Replicate Data Across Zones with Azure NetApp Files

X Facebook LinkedIn

You deployed your production workload to Azure. Everything runs smoothly until one Tuesday afternoon when an availability zone goes offline. Your file storage—the volumes holding SAP HANA data, Oracle databases, and shared NFS mounts—becomes unreachable. By the time you realize the extent of the outage, recovery becomes the executive team’s problem.

Azure NetApp Files cross-zone replication (CZR) addresses this precise failure scenario. It asynchronously replicates volumes between availability zones within the same Azure region. When a zone fails, you fail over to the replica. No data loss beyond your recovery point objective (RPO), and—critically—no network transfer fees.

What Cross-Zone Replication Actually Does

Cross-zone replication creates a read-only copy of your source volume in a different availability zone. Azure availability zones are physically separate datacenters within a single region, each with independent power, cooling, and networking. If Zone 1 experiences a catastrophic failure, your replica in Zone 2 remains operational.

The replication uses NetApp SnapMirror technology, which transfers only changed blocks rather than entire files. This block-level approach minimizes bandwidth consumption and shortens replication windows. The destination volume stays read-only until you break the replication relationship during a failover.

Feature	Cross-Zone Replication	Cross-Region Replication
Scope	Same region, different zones	Different Azure regions
Network Transfer Cost	None	Per-GiB charge
Primary Use Case	High availability against zonal failures	Geographic disaster recovery
Latency	Lower (intra-region)	Higher (inter-region)

Cross-zone replication provides the middle ground between local redundancy and full regional failover. You protect against datacenter-level disasters without incurring the bandwidth costs of cross-region replication.

Pro Tip: The “Zone 1” you select in the Azure Portal is a logical identifier, not a physical location. Azure maps logical zones to physical datacenters dynamically for each subscription. This prevents customers from clustering resources in the same physical zone by accident.

Prerequisites

Before configuring cross-zone replication, verify your environment meets these requirements:

Feature registration: The Availability Zone Volume Placement feature must be registered in your subscription. Register it via Azure CLI:

az feature register --namespace Microsoft.NetApp --name ANFAvailabilityZone

Check registration status:

az feature show --namespace Microsoft.NetApp --name ANFAvailabilityZone

Wait until the status shows Registered before proceeding. This typically takes a few minutes.

Regional support: Not all Azure regions support availability zones. Verify your target region has multiple zones with Azure NetApp Files available. Check the Azure NetApp Files regional availability page.

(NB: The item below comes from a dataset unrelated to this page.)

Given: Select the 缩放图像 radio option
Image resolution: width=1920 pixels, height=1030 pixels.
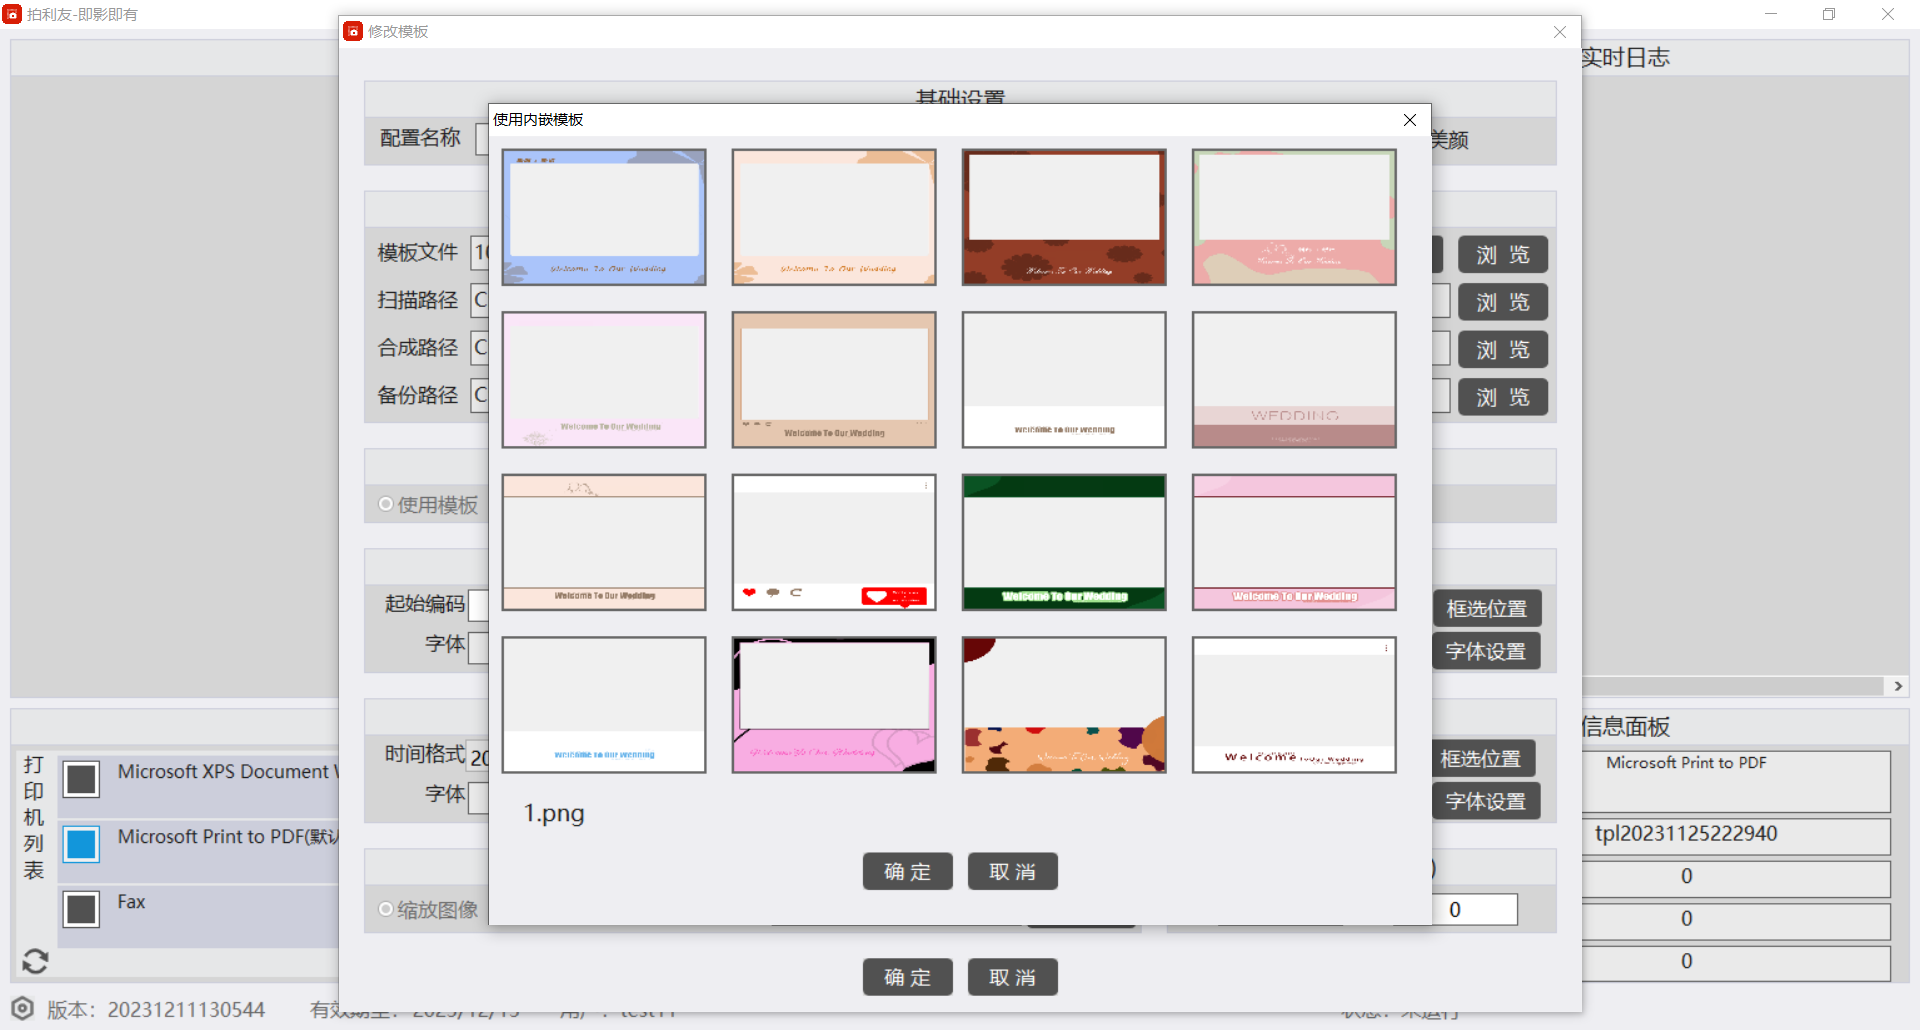Looking at the screenshot, I should pos(386,909).
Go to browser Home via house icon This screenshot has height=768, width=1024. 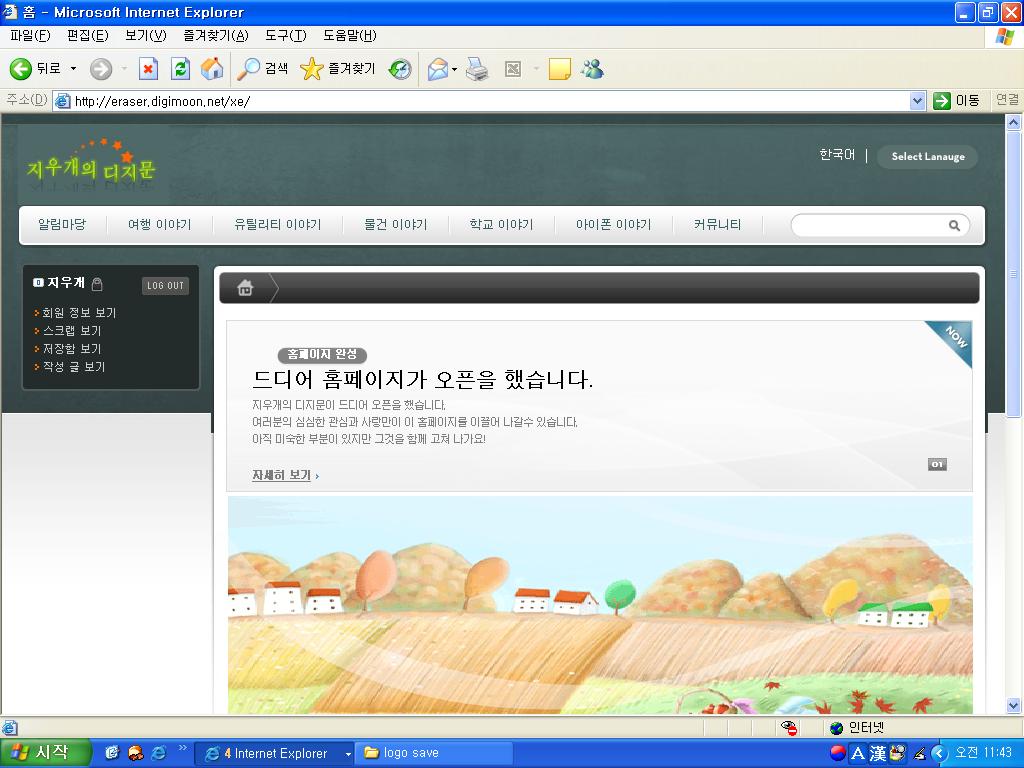(x=212, y=69)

Azure NetApp Files account and capacity pool: You need an existing NetApp account and at least one capacity pool in the source zone. If you haven’t created these yet, follow the Azure NetApp Files quickstart.

Delegated subnets: Each availability zone requires a delegated subnet for Azure NetApp Files. The destination subnet must have sufficient free IP addresses. For NFS and SMB volumes, plan for at least four IPs per volume.

Protocol-specific requirements:

SMB volumes: Both source and destination NetApp accounts require Active Directory connections. The destination AD connection must have DNS reachability to domain controllers from the delegated subnet.
Dual-protocol volumes: You must authorize replication before the initial baseline transfer begins.

Create the Source Volume

Your source volume lives in the primary availability zone and contains the production data you want to replicate. Getting the parameters right here saves you from recreating the volume later—and yes, that happens more often than anyone admits.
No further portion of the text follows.